Brinded had told the undercover reporter from the Sunday Times that he was “neutral” regarding performance enhancing drugs but also said that side of the operation would be handled by Bonar.

ZURICH, SWITZERLAND - AUGUST 16: A general view of an Anti-Doping test procedure during the 22nd European Athletics Championship at Stadium Letzigrund on August 16, 2014 in Zurich, Switzerland. (Photo by Matthew Lewis/Getty Images)

He revealed to the Sunday Times that he had been told that a number of Chelsea players had been taking performance enhancing drugs during his years at the club.

Over the weekend, Brinded’s lawyer said there must have been a misunderstanding and he denied saying that any Chelsea player was taking banned drugs. The Sunday Times pointed out that there was no evidence the sportspeople Bonar claimed to have treated were referred to him by Brinded.

“The claims the Sunday Times put to us are false and entirely without foundation,” Chelsea said in a statement. “Chelsea Football Club has never used the services of Dr Bonar and has no knowledge or record of any of our players having been treated by him or using his services.”

Brinded denied working or collaborating with Bonar and said he had never referred any athletes to him. “To the best of my knowledge, none of my clients, athletes or otherwise take performance enhancing drugs,” he told the Sunday Times.

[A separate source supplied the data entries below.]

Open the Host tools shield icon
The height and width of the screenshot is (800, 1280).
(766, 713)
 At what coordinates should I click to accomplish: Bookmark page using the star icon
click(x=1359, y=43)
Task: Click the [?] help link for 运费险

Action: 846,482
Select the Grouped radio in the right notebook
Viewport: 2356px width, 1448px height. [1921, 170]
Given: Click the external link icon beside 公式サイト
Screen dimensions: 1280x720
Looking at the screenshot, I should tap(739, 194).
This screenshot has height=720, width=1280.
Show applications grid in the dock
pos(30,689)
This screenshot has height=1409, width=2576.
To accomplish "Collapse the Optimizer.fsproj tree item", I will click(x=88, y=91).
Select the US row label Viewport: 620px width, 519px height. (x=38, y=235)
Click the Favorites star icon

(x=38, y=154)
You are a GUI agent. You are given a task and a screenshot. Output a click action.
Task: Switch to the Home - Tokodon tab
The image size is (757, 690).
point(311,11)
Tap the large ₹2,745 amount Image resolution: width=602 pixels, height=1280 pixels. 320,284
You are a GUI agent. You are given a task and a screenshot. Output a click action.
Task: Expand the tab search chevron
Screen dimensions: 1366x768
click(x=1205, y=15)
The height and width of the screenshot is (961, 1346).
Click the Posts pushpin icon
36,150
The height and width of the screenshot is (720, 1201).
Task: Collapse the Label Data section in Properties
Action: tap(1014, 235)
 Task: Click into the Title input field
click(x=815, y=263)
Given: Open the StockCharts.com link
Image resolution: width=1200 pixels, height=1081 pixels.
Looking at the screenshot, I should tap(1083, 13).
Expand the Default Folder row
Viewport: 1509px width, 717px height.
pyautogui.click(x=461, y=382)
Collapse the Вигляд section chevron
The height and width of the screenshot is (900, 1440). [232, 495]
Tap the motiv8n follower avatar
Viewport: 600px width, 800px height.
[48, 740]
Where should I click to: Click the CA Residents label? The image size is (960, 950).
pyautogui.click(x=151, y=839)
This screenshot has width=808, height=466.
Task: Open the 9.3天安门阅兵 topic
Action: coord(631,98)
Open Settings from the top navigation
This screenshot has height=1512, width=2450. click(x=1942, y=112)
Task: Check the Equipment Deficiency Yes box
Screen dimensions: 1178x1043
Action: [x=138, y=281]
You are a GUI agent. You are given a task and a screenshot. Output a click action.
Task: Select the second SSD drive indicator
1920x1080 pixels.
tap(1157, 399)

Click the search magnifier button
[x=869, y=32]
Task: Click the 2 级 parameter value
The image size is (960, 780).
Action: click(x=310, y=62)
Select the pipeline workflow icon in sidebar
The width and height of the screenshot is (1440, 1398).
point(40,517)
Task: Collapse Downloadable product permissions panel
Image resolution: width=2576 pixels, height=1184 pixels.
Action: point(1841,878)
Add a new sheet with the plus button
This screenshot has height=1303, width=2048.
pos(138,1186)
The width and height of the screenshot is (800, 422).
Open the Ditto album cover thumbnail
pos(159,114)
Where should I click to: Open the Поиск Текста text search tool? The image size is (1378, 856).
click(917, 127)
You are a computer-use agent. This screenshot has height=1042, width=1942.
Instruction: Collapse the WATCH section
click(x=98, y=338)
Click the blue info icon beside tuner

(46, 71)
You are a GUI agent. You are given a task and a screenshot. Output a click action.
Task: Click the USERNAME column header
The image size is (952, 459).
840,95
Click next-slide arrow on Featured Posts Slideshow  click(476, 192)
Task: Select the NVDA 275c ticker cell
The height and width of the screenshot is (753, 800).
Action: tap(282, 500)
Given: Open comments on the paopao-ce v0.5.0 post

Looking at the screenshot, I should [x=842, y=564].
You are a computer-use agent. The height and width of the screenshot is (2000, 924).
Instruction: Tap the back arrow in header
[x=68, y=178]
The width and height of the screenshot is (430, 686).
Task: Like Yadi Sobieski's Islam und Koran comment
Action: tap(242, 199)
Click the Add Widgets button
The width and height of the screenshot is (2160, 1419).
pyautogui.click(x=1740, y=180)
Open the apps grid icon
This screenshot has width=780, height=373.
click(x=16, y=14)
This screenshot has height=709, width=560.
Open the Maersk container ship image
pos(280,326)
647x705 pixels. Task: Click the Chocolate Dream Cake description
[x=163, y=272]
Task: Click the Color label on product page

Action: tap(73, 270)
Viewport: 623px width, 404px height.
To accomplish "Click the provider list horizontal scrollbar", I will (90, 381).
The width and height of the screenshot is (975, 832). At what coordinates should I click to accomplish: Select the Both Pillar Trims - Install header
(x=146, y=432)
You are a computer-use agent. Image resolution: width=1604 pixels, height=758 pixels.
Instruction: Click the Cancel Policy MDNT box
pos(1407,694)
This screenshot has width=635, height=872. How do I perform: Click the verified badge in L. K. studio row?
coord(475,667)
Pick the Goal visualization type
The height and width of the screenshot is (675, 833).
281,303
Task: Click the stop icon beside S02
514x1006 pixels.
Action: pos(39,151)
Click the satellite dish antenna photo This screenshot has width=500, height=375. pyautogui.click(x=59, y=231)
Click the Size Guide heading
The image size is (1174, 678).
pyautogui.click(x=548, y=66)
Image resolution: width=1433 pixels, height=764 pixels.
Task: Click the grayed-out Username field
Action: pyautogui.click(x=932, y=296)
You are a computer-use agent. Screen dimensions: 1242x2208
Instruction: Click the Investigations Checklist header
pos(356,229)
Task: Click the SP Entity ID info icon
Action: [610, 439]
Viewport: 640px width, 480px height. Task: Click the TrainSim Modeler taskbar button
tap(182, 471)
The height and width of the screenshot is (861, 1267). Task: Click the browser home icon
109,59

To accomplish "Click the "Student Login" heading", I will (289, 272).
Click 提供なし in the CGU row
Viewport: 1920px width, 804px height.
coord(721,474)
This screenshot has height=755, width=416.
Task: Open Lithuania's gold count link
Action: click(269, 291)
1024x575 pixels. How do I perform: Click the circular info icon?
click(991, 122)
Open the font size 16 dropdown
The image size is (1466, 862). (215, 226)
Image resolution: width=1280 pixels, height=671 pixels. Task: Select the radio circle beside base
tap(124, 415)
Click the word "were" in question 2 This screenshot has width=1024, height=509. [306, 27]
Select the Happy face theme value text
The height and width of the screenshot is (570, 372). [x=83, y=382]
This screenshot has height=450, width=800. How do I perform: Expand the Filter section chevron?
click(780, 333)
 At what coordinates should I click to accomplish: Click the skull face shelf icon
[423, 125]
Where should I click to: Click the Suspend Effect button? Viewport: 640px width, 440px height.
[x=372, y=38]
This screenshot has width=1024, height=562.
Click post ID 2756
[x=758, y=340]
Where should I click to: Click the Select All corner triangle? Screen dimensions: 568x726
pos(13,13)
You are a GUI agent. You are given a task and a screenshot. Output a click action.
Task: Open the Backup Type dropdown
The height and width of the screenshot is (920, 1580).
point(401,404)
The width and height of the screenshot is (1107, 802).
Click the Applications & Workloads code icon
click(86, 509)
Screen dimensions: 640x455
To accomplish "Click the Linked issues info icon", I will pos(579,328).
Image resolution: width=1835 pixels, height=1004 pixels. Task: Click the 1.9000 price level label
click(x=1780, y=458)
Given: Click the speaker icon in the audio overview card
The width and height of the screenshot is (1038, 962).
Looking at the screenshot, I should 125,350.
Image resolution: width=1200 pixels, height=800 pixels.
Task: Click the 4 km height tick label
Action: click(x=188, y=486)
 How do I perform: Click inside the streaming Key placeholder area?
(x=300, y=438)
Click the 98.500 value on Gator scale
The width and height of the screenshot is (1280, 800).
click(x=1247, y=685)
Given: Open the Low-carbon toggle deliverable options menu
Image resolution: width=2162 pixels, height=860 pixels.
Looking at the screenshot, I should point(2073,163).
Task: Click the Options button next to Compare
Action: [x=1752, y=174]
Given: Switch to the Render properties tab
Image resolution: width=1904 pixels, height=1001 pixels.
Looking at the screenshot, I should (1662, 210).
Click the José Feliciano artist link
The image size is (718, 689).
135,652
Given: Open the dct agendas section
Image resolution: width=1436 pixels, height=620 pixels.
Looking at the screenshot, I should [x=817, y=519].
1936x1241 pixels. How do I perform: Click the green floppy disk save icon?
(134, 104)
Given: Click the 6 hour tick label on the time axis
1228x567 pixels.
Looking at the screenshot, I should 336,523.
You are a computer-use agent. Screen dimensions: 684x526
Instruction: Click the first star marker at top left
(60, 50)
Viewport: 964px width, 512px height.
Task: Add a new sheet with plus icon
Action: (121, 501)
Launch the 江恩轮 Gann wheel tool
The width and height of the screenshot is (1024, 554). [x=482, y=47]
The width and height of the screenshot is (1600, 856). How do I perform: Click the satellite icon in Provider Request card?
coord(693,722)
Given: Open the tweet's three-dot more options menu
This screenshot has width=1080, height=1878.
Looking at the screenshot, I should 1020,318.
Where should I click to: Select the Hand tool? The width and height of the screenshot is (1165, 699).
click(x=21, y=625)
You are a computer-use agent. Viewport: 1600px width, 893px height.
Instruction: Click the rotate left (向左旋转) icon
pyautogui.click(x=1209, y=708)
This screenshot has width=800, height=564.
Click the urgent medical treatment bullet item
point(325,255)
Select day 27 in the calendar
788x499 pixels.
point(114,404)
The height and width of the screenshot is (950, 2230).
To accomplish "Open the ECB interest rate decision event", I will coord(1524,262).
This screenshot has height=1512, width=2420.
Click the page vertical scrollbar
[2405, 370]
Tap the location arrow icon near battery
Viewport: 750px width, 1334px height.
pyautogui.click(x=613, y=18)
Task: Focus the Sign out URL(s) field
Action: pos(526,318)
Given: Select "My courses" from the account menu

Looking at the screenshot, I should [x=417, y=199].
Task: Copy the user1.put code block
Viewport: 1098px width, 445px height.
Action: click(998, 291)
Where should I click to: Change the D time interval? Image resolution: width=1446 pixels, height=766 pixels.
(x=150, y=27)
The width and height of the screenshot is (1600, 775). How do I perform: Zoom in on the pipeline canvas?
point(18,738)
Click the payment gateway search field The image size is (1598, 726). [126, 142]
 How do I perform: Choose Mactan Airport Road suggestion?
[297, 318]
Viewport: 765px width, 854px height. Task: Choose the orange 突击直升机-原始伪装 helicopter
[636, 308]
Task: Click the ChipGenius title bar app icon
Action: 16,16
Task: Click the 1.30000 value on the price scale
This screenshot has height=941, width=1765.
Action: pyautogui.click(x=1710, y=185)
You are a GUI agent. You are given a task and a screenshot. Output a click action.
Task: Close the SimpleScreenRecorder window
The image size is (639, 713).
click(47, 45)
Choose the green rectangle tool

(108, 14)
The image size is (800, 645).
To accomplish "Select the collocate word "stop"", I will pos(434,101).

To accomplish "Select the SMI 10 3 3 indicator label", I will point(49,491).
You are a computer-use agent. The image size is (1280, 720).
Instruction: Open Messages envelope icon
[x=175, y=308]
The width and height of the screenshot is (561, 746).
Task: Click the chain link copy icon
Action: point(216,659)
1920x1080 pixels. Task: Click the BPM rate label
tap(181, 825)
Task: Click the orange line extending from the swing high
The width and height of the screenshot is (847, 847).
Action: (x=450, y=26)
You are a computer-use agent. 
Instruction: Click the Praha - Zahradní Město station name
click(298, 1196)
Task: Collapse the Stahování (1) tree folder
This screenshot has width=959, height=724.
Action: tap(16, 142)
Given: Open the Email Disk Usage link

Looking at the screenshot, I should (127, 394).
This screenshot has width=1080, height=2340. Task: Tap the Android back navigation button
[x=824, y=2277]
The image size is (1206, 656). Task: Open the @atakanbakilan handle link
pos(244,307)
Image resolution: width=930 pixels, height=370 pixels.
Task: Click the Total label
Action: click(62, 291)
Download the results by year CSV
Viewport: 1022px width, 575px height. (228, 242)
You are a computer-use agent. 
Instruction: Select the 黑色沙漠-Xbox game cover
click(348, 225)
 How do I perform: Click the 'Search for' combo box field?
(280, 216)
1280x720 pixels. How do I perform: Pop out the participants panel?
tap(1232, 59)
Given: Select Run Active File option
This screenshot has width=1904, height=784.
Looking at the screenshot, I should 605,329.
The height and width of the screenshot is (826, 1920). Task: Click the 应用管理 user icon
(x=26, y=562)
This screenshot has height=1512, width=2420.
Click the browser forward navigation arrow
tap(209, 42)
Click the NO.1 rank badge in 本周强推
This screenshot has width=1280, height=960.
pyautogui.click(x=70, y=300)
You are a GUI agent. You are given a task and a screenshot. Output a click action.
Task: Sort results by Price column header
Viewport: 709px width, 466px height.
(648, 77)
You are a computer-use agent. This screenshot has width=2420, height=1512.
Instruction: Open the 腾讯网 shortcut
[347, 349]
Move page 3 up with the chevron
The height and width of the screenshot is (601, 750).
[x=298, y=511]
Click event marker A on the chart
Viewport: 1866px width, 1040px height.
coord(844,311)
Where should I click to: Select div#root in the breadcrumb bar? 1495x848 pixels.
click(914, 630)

Bonar and Brinded’s connection doesn’t prove anything, but it does have the potential to elevate the story to something other than the ramblings of a fantasist.

Brinded, of course, could have been fantasising or merely speculating when he was filmed saying he knew Bonar worked with a lot of footballers.

For those who say there has been little talk of doping from within the game, Bonar’s story was underwhelming. He was a disgraced and ludicrous figure whose claims could easily be dismissed.

The problem is that when the talk comes from impeccable figures within the game, nobody pays much attention either.

“We have had some players come to us at Arsenal from other clubs abroad and their red blood cell count has been abnormally high. That kind of thing makes you wonder,” Arsene Wenger said in 2004.


Earlier this season, Wenger (above) said football had a doping problem. After a Dinamo Zagreb player failed a drugs test following a game against Arsenal, Wenger claimed that Uefa’s regulations “basically accept doping”. Uefa’s response was swift and ten testers subsequently showed up at Arsenal’s training ground.

Mark Bonar and Arsene Wenger don’t seem to have many shared values. One is a rogue doctor and the other is one of the greatest figures in the history of football. But they do have one thing in common: when they talk about doping in the game, nobody wants to listen to what they say.